EDITORIAL. LE CHIFFRE. L’accord de normalisation des relations entre Israël et les Émirats arabes unis sonne le glas de la solidarité arabe. Dorénavant, chaque État doit obéir à ses intérêts, et ceux qui disent le contraire se moquent bien des Palestiniens, avertit le quotidien saoudien Asharq Al-Awsat.
Cette décision d’établir des relations entre les Émirats arabes unis et Israël survient vingt-sept ans après les accords d’Oslo [de paix entre Israéliens et Palestiniens, en 1993] et quarante ans après l’envoi du premier ambassadeur d’Égypte à Tel-Aviv. Cela survient vingt-quatre ans après l’ouverture d’un bureau de représentation commerciale d’Israël au Qatar – un drapeau israélien avait alors été hissé sur son siège, à Doha.

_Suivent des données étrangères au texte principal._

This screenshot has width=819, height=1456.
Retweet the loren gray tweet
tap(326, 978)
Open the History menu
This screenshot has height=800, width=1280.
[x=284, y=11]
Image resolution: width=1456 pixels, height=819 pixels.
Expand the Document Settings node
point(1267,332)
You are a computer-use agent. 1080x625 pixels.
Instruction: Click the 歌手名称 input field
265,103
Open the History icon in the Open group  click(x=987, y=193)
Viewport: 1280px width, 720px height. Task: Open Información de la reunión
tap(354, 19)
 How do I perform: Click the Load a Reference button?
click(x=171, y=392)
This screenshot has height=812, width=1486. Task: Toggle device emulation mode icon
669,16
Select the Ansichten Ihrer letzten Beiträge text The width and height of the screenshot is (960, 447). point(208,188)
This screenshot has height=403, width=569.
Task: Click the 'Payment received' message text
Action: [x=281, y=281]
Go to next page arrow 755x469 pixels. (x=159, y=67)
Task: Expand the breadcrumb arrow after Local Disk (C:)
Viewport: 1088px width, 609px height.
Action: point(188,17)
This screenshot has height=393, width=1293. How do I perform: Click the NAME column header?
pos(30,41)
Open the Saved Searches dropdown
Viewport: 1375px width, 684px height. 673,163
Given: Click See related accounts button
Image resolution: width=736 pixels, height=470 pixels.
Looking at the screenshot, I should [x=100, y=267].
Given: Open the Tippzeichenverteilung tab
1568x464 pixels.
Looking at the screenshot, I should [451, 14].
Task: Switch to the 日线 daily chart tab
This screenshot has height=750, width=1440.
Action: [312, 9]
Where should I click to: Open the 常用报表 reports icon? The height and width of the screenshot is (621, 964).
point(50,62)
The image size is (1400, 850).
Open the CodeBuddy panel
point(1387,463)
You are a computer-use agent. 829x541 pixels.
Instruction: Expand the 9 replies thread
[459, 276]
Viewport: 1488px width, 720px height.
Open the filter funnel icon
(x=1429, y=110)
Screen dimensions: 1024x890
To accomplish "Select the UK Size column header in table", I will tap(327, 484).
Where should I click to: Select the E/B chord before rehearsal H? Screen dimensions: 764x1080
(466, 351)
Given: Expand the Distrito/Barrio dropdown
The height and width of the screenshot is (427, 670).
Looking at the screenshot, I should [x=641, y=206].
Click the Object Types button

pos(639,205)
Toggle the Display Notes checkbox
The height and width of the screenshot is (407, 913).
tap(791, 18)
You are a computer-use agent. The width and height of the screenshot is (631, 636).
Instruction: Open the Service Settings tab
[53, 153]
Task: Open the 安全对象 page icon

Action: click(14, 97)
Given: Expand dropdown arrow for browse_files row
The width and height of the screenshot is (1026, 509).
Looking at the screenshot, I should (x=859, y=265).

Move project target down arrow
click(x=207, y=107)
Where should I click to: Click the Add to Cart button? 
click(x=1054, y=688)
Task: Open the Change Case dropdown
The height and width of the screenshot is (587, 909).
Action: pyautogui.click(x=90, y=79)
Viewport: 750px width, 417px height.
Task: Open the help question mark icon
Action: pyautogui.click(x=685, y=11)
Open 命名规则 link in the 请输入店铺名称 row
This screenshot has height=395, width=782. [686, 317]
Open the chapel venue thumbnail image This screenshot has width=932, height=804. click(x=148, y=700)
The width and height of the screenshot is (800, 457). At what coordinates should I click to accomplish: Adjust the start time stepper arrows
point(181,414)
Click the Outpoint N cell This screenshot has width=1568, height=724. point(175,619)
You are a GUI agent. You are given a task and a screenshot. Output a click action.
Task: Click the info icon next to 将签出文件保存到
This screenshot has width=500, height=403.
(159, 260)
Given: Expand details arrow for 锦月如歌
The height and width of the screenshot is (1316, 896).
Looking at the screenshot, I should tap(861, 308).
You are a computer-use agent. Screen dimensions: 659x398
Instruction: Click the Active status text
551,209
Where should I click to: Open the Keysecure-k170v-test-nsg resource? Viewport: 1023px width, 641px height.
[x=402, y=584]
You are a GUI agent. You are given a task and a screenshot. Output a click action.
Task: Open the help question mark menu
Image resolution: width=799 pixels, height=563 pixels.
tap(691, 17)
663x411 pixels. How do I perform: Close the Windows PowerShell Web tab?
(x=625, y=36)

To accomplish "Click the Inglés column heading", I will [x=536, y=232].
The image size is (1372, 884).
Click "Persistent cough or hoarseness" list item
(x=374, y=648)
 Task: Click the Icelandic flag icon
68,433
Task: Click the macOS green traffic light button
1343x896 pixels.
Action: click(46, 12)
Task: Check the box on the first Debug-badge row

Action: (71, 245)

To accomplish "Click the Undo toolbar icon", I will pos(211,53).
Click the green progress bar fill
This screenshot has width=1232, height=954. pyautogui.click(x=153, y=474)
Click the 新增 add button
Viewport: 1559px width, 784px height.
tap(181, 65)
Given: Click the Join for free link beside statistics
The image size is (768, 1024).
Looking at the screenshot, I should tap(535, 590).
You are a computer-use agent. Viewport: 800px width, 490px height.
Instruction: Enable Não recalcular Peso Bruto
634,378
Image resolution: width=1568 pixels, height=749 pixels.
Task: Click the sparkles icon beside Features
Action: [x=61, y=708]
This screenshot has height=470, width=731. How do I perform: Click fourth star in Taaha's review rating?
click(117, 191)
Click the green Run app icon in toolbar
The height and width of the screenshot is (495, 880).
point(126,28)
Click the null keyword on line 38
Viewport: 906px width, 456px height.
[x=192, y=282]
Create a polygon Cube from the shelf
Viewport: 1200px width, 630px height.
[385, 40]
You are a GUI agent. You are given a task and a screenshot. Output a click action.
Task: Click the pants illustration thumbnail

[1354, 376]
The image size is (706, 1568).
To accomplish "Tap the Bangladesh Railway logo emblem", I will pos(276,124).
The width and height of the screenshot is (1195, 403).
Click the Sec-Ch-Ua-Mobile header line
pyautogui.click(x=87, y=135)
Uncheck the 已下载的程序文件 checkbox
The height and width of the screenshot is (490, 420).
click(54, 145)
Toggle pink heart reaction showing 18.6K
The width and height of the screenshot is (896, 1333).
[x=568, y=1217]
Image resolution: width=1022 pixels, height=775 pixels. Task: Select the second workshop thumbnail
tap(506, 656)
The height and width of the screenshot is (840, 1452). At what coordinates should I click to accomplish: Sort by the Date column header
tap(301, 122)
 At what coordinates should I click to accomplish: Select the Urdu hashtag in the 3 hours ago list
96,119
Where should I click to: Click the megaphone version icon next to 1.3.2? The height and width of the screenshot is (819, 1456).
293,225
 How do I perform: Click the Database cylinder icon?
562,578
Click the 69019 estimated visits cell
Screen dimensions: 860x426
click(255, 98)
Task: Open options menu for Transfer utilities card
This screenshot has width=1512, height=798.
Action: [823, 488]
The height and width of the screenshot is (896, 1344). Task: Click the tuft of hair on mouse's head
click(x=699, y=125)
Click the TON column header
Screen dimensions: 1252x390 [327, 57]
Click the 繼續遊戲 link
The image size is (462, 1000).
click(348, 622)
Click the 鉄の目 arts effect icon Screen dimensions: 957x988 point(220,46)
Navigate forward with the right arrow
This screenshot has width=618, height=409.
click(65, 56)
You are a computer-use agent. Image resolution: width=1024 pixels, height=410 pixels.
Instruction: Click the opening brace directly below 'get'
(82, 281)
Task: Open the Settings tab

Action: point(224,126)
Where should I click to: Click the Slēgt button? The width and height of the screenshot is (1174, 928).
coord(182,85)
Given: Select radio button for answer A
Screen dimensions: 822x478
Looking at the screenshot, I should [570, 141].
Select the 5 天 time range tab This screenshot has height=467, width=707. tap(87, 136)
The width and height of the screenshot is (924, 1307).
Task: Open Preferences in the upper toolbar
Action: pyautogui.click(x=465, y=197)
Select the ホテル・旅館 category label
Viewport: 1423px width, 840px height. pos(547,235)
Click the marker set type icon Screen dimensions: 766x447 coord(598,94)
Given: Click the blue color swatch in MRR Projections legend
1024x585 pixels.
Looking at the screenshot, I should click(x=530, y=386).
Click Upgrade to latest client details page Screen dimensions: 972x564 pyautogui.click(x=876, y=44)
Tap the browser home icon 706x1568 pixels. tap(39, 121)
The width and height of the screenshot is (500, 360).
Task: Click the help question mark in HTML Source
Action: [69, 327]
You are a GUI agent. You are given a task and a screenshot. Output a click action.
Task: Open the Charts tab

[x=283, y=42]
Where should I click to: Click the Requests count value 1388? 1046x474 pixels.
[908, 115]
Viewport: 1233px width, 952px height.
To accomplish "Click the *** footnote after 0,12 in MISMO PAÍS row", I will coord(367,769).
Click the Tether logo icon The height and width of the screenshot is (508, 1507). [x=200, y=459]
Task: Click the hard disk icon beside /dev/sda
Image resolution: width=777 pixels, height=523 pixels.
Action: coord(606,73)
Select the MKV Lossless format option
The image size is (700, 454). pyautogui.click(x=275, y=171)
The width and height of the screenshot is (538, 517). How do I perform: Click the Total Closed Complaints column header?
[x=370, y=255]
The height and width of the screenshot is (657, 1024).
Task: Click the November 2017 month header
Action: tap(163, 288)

L’histoire des relations arabo-israéliennes est florissante, aussi bien dans le domaine diplomatique que commercial ou encore sportif. Par conséquent, l’avalanche de critiques et les cris d’orfraie poussés par [les médias] du Qatar, ainsi que par quelques figures politiques palestiniennes, s’expliquent moins par un différend israélo-arabe que par des différends arabo-arabes ».